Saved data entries
------------------------------------------------------------------------
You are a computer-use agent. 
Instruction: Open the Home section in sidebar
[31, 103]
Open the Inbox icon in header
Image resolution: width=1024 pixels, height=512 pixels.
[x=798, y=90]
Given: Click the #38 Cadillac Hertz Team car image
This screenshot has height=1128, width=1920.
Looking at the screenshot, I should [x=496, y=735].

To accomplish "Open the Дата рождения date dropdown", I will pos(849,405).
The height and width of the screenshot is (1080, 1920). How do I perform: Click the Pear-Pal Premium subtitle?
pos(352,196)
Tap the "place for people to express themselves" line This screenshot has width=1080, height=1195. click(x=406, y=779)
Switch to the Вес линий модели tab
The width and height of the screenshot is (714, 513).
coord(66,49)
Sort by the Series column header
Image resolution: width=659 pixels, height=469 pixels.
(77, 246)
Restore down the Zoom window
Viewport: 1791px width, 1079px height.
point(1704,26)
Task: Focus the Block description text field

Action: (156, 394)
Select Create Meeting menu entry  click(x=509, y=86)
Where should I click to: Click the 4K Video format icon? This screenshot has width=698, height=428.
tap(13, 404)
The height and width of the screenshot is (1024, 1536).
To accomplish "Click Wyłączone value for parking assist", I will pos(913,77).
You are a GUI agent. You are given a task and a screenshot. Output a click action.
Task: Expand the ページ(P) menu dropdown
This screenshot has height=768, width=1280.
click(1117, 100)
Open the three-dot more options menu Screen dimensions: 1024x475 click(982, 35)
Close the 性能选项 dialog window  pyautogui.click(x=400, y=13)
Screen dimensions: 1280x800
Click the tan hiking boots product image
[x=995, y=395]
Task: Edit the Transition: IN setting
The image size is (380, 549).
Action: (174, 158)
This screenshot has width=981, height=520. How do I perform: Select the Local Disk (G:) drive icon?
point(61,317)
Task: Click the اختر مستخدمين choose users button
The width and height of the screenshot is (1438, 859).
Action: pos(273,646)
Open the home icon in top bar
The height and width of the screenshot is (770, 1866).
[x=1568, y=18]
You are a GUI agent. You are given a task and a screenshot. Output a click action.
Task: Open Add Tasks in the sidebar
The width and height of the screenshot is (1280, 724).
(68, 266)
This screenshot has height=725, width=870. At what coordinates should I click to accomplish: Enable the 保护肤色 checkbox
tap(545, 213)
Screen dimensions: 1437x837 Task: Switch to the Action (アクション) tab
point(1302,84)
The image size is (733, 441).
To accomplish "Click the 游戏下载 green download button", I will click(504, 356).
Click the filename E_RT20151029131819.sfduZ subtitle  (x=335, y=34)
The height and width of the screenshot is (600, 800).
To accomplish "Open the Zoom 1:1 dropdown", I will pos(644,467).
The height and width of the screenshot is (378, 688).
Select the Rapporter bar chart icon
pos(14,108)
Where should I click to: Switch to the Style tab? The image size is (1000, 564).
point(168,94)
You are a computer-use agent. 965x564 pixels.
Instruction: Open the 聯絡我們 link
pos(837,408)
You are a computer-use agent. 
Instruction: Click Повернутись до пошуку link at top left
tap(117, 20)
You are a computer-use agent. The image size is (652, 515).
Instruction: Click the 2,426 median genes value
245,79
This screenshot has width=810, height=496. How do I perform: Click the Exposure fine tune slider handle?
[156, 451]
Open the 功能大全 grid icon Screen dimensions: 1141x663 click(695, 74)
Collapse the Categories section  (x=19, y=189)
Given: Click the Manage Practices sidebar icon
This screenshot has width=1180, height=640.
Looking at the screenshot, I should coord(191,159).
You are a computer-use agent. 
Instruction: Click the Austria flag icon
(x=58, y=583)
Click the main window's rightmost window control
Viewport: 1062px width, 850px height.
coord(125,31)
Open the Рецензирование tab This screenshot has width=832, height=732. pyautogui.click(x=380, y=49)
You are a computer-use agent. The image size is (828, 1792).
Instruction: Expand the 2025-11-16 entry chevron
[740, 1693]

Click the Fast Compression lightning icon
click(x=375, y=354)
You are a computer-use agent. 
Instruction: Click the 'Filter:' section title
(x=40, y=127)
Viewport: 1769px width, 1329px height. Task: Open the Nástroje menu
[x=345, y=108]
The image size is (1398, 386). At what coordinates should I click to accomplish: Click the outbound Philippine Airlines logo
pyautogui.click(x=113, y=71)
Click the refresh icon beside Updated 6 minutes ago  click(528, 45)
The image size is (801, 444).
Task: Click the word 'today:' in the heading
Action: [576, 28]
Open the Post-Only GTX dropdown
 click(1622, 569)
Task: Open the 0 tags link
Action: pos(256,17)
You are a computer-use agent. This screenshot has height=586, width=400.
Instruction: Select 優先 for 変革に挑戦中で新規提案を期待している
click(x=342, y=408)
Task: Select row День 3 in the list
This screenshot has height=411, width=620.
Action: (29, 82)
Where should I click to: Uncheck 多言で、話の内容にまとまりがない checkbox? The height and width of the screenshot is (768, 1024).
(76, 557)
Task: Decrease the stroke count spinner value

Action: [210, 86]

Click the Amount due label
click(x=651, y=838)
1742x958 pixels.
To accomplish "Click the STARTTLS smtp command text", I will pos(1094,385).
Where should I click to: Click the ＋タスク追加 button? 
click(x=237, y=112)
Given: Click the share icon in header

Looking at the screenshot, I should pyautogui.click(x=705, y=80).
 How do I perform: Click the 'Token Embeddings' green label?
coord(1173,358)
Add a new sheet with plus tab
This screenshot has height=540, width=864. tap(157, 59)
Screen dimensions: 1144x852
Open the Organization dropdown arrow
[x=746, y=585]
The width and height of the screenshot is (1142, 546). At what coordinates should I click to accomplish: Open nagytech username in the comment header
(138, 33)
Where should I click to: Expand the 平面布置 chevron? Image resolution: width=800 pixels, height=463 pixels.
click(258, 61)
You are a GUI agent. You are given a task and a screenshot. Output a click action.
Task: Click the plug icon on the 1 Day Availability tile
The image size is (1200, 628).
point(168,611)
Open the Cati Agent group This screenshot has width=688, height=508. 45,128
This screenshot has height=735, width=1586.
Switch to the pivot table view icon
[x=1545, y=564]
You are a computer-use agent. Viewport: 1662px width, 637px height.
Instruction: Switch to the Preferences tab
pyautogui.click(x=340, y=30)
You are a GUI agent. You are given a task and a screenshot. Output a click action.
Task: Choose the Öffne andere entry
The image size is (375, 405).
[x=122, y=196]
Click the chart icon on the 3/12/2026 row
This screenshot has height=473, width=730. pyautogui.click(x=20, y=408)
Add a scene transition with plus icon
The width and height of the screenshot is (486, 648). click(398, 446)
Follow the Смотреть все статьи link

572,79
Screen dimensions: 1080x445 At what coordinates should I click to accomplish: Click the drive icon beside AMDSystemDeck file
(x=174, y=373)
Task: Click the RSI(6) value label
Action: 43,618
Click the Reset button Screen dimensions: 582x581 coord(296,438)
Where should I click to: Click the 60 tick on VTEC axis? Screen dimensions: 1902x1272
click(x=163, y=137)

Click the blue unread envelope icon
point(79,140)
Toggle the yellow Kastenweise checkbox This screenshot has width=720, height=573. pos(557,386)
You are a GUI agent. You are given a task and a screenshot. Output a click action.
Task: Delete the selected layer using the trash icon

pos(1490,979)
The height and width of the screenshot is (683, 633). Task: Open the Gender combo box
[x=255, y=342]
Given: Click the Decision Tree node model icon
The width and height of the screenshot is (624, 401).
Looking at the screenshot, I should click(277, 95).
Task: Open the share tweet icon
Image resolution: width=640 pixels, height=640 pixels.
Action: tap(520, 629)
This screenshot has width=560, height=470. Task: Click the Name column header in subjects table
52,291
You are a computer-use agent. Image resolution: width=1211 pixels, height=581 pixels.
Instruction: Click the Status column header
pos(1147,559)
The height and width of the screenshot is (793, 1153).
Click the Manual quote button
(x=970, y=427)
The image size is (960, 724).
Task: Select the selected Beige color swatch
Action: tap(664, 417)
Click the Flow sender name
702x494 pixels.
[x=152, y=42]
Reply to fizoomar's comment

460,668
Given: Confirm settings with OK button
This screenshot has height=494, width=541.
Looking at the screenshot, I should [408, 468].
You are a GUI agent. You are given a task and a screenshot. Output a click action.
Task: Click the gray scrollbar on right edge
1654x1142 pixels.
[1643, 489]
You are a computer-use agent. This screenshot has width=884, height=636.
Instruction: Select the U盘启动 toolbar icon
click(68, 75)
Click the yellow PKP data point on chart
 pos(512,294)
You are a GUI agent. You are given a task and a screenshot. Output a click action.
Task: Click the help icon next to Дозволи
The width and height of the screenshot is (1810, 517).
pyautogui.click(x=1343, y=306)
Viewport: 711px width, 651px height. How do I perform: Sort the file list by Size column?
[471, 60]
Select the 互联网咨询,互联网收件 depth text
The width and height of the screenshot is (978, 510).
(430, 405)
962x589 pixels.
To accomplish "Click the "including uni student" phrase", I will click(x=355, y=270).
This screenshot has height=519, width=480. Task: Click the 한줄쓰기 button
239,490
------------------------------------------------------------------------
TASK TO CARRY OUT
Print, exactly as written, the first line of the records above and each line after it until the line with "Task: Expand the ページ(P) menu dropdown", which is printed too.

TASK OUTPUT
You are a computer-use agent. 
Instruction: Open the Home section in sidebar
[31, 103]
Open the Inbox icon in header
Image resolution: width=1024 pixels, height=512 pixels.
[x=798, y=90]
Given: Click the #38 Cadillac Hertz Team car image
This screenshot has height=1128, width=1920.
Looking at the screenshot, I should [x=496, y=735].

To accomplish "Open the Дата рождения date dropdown", I will pos(849,405).
The height and width of the screenshot is (1080, 1920). How do I perform: Click the Pear-Pal Premium subtitle?
pos(352,196)
Tap the "place for people to express themselves" line This screenshot has width=1080, height=1195. click(x=406, y=779)
Switch to the Вес линий модели tab
The width and height of the screenshot is (714, 513).
coord(66,49)
Sort by the Series column header
Image resolution: width=659 pixels, height=469 pixels.
(77, 246)
Restore down the Zoom window
Viewport: 1791px width, 1079px height.
point(1704,26)
Task: Focus the Block description text field

Action: (156, 394)
Select Create Meeting menu entry  click(x=509, y=86)
Where should I click to: Click the 4K Video format icon? This screenshot has width=698, height=428.
tap(13, 404)
The height and width of the screenshot is (1024, 1536).
To accomplish "Click Wyłączone value for parking assist", I will pos(913,77).
You are a GUI agent. You are given a task and a screenshot. Output a click action.
Task: Expand the ページ(P) menu dropdown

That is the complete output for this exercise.